Obecna instalacja zajęła 1,8 giga. Chciałbym uratować tą instalację.

Pozdrawiam złomek

----------

## soban_

Jak chcesz uzywac malej przestrzeni na dysku to polecam zamist gnoma: xfce4, awesome lub floxboxa - sa po prostu lzejsze. Podczas kompilacji pakietu sprobuj sprawdzac ilosc miejsca na dysku(np.: df -h) - podejrzewam ze podczas instalacji/kompilacji/rozpakowywania/sciagania zrodel pakietu jest wymagana wieksza przestrzen niz ta ktora zostala na partycji wolna. 

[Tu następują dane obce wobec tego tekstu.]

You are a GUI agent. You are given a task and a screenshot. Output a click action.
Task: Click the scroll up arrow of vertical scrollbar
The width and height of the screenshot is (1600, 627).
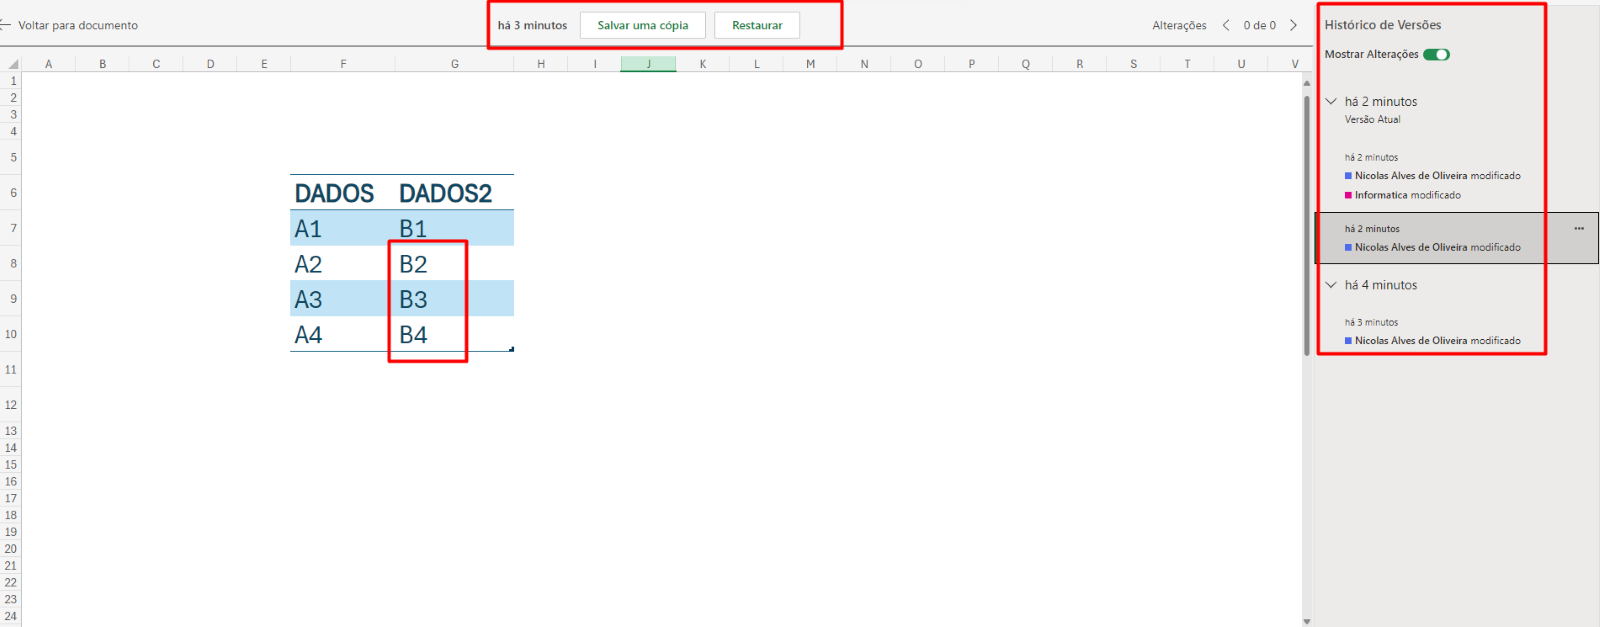[1307, 84]
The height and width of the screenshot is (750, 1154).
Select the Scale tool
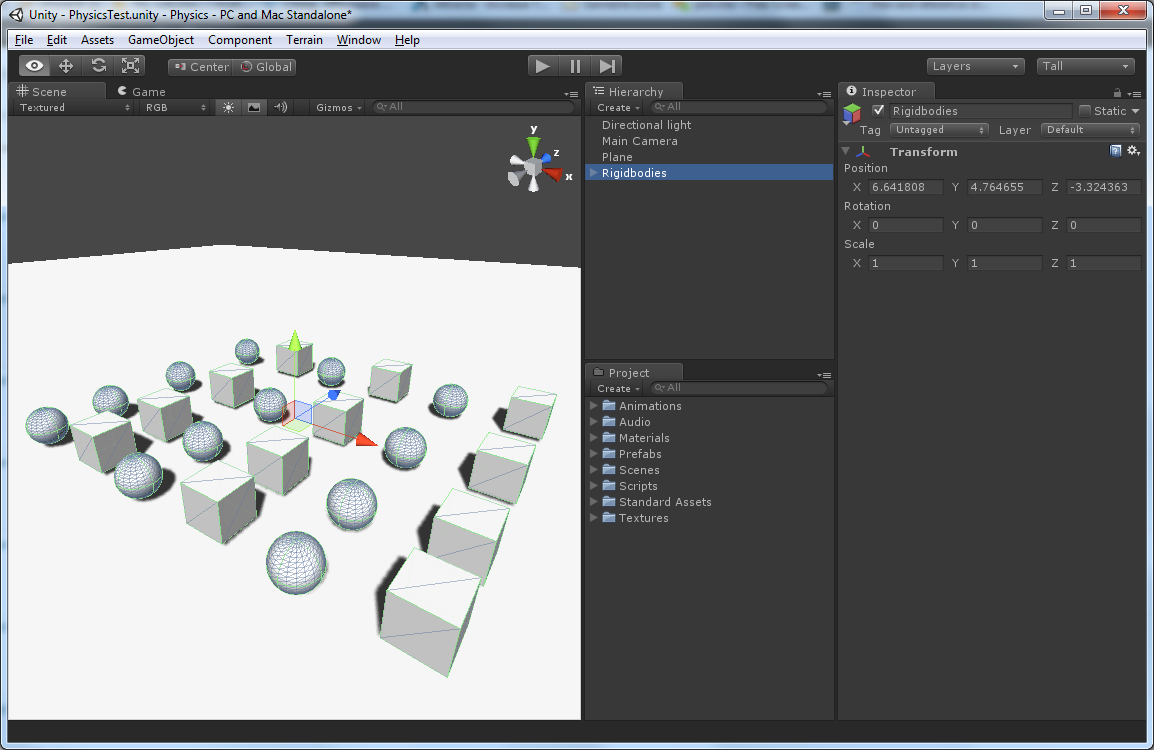click(130, 66)
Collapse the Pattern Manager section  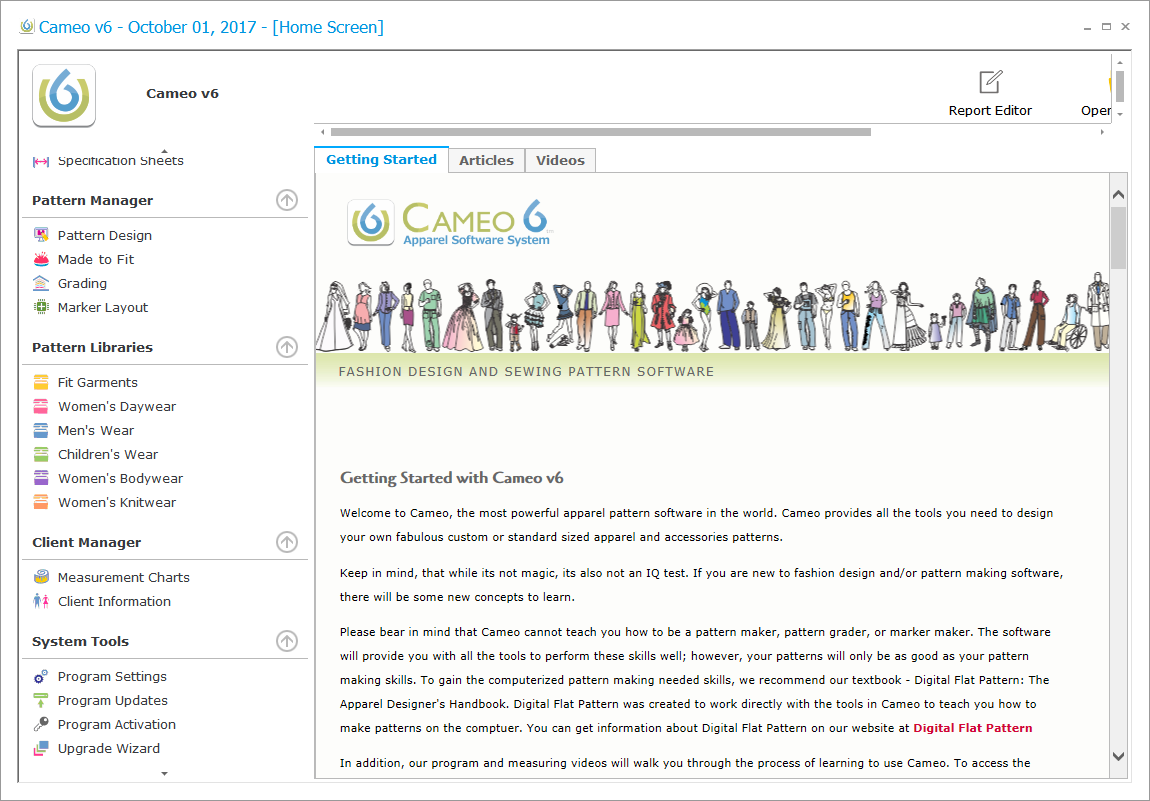(287, 200)
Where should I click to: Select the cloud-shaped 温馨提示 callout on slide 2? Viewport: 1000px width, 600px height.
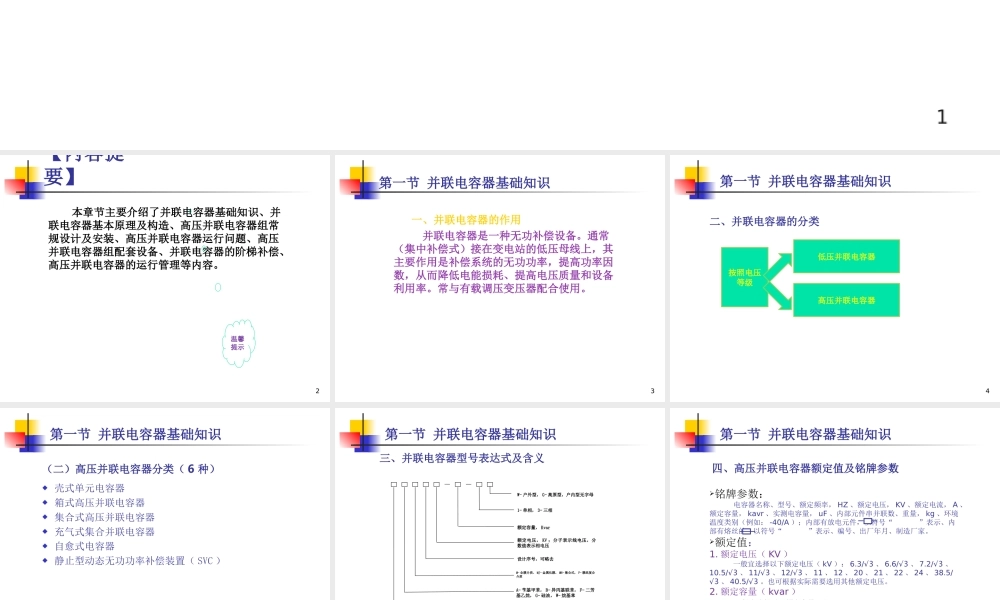(x=238, y=342)
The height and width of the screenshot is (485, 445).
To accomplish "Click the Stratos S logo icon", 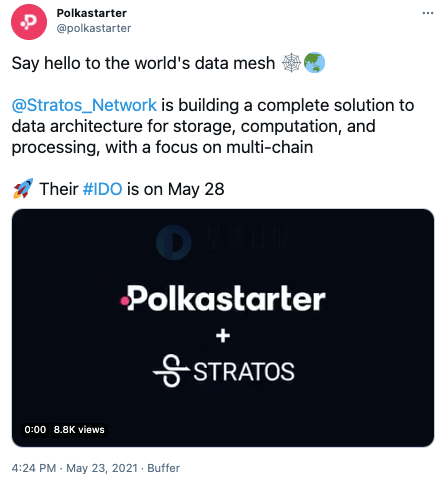I will point(171,371).
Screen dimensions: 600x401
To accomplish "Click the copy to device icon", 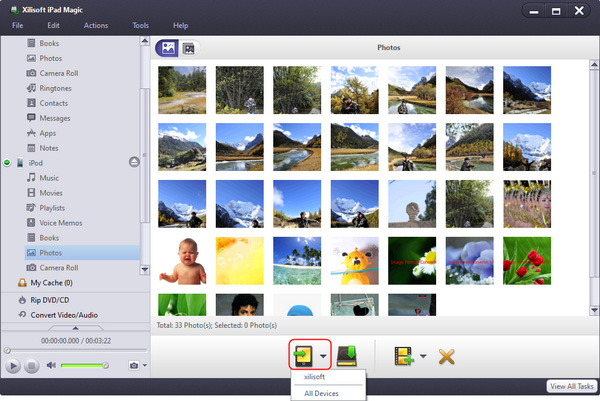I will pyautogui.click(x=302, y=355).
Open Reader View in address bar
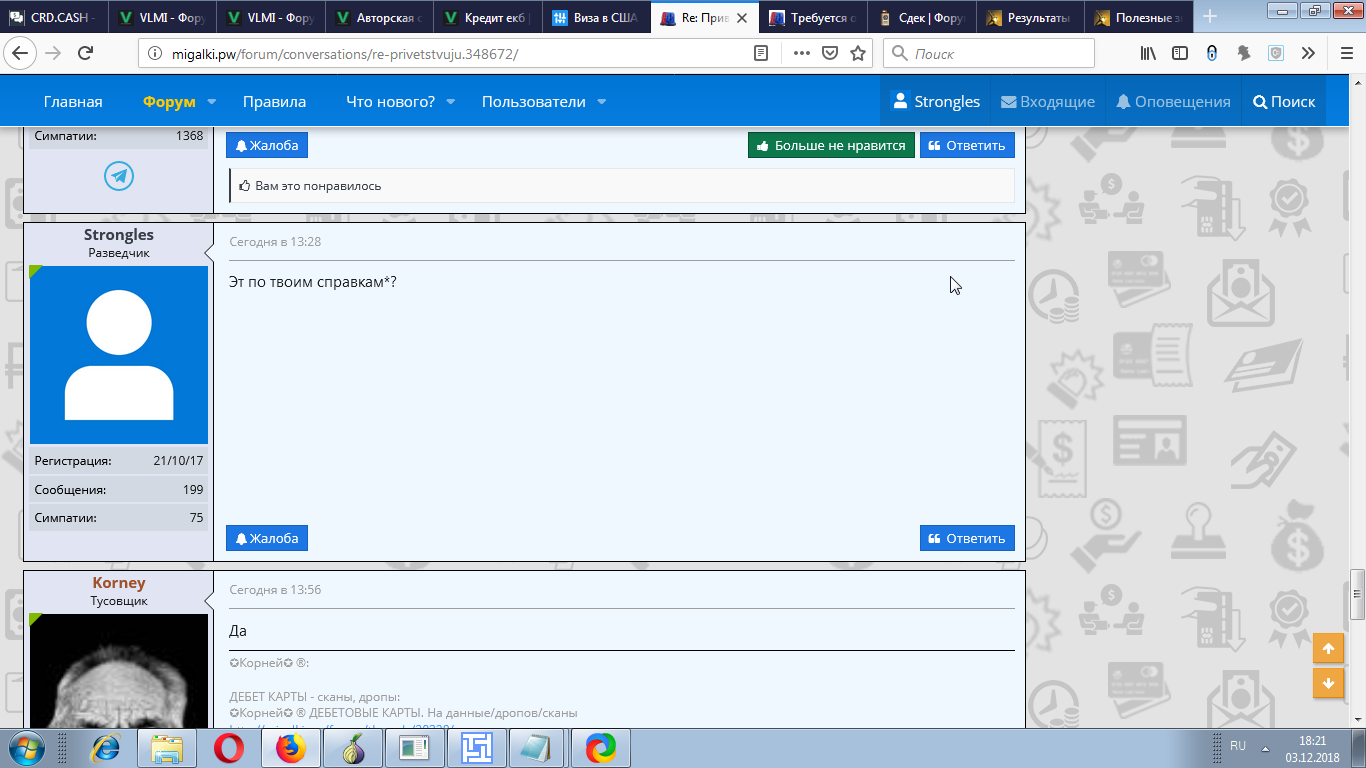 click(x=761, y=54)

Jesli zas chodzi o podzial to ja bym zrobil wszystko na jednej partycji (poza swapem) - o ile takowy jest konieczny - uratowac oczywiscie instalacje zawsze mozesz kopiujac gdzies ja (o ile masz gdzies wolna pamiec - np pendrive, ntfs...) ewentualnie mozesz wywalic np zrodla zainstalowanych juz pakietow rm -r /usr/portage/distfiles/* i np jeszcze rm -r /var/tmp/portage/* moze wtedy wystarczy miejsca na partycji.

----------

## Crenshaw

1. Ilosc plikow.

2. Najlepiej jesli zgrasz zawartosc partycji i albo przeformatujesz partycje na ext'a z wieksza iloscia inodow niz normalnie albo np reiserfs ktory nie ma takiego ograniczenia.

3. W gentoo najwiecej plikow jest chyba w /usr/portage wiec:

  a) jesli masz dysk na USB mozesz je tam zgrac 

  b) zrobic sobie jeden duzy plik, zamontowac go jako dysk i tam trzymac portage.

----------

## unK

 *zlomek wrote:*   

> Witam, to mój pierwszy post na forum. 
> 
> Zainstlalowałem zgodnie z handbookiem gentoo z płyty mini. Instalcje zakończyłem na zainstalowaniu lilo, tylko tryb tekstowy. 
> 
> Dysk niestety mały 4,3 giga i myslałem ze uda sie na nim postawić sam system do przegladania internetu 
> ...

 

ext3?

 *Quote:*   

> Co powoduje aż takie duże wykorzystanie tych iwęzłów?

 

pewnie /usr/portage.

zdaje się, że bez ponownego utworzenia fsa z większą ilością inode'ów się nie obejdzie, chociaż osobiście polecam olać ext* i postawić / na reiserfs, który jest szybszy, "marnuje" mniej miejsca na dysku i nie będzie z nim problemu wynikającego z ograniczonej liczby inode'ów.

----------

## zlomek

zaraz odpisze, odpale tamten tylko stacjonarke ...

---

 *unK wrote:*   

>  *zlomek wrote:*   Witam, to mój pierwszy post na forum. 
> 
> Zainstlalowałem zgodnie z handbookiem gentoo z płyty mini. Instalcje zakończyłem na zainstalowaniu lilo, tylko tryb tekstowy. 
> 
> Dysk niestety mały 4,3 giga i myslałem ze uda sie na nim postawić sam system do przegladania internetu 
> ...

 

Tak, ext3 

Czy można przekopiować zawartość / na pendriva, sforamtowac z ext3 na reiserfs i skopiować zawartośc pena na nową reiserfs ?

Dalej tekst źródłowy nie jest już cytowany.